Under HR 6083, unauthorized workers in the US could pay a $2,500 fine for three-year renewable work permits that would allow them to work only in agriculture; permit holders would have to report their farm employer quarterly at US post offices. The family members of HR 6083 visa holders would be protected from deportation as long as the visa holder continued to do farm work. HR 6083 visa holders and their families would be barred from federal means-tested welfare programs.

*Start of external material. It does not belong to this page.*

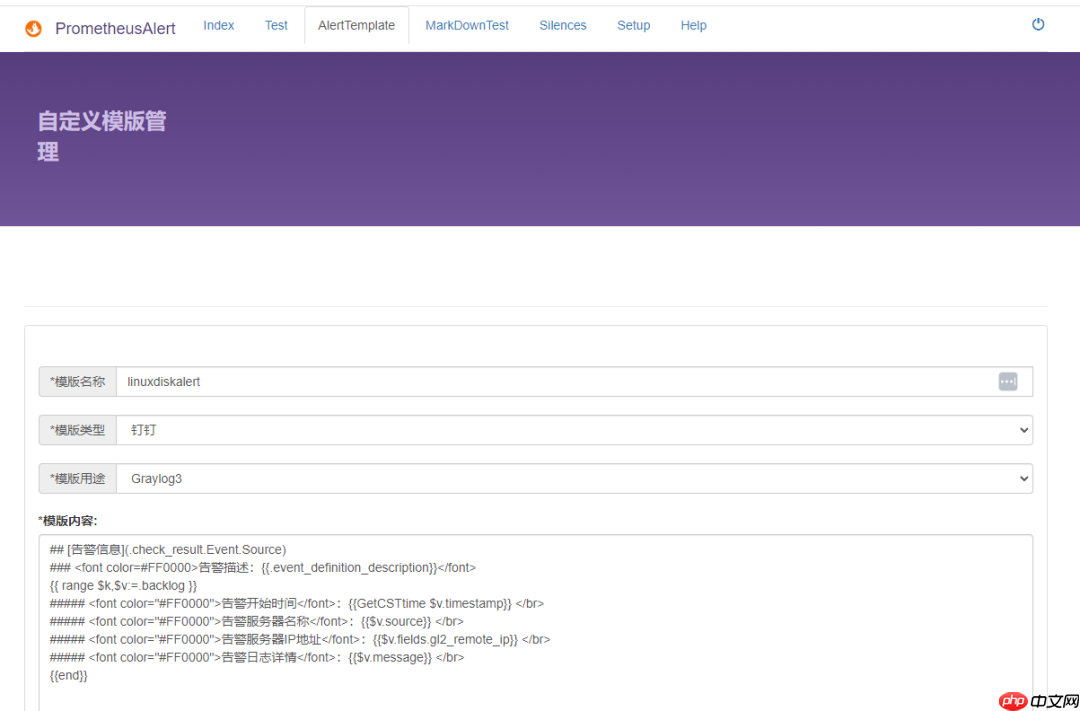Click the blue power logout icon
The image size is (1080, 711).
tap(1038, 24)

HR 6083 requires USDA to study the demand for and supply of farm workers and determine whether there are farm-labor shortages. USDA would also analyze guest-worker employment, including determining the number of guest workers who failed to check in at post offices as required. USDA would also have to develop surveys of farmers to estimate their labor needs, and create an internet employment service through which employers could offer and workers could seek farm jobs.
CDM released the results of a Fall 2019 survey of 100 Mexican workers in Mexico who had been employed with H-2A visas in the US, and reported that all of the workers interviewed had experienced at least one “serious” violation of labor rights, and 94 percent experienced three or more violations.
The report did not tabulate violations in the various stages of the process, recruitment, transportation to the US workplace, employment, housing, and wages in the US, and return to Mexico, but emphasize that many workers paid fees in Mexico to obtain H-2A job offers. The report distinguished between speakers of Spanish and indigenous languages, but not between first-time and repeat H-2A workers; repeat H-2A workers may have reported fewer violations.
Some of the worker-reported violations are objective, such as wages paid in the US, while others are more subjective, such as workers feeling that they were not free to quit their jobs.
H-2B. There are 66,000 H-2B visas available for employers seeking foreign workers to fill seasonal nonfarm jobs, such as those in landscaping and gardening. Employers typically request over 100,000 H-2B visas, prompting Congress to authorize DHS to increase the number of visas available.
In March 2020, DHS announced that it would make up to 35,000 additional H-2B visas available to foreigners who previously held H-2B visas and who are coming to the US to fill jobs that an employer considers critical. At least 10,000 of the additional visas are for citizens of Guatemala, Honduras and El Salvador. After the coronavirus lockdown, DHS paused the H-2B visa increase.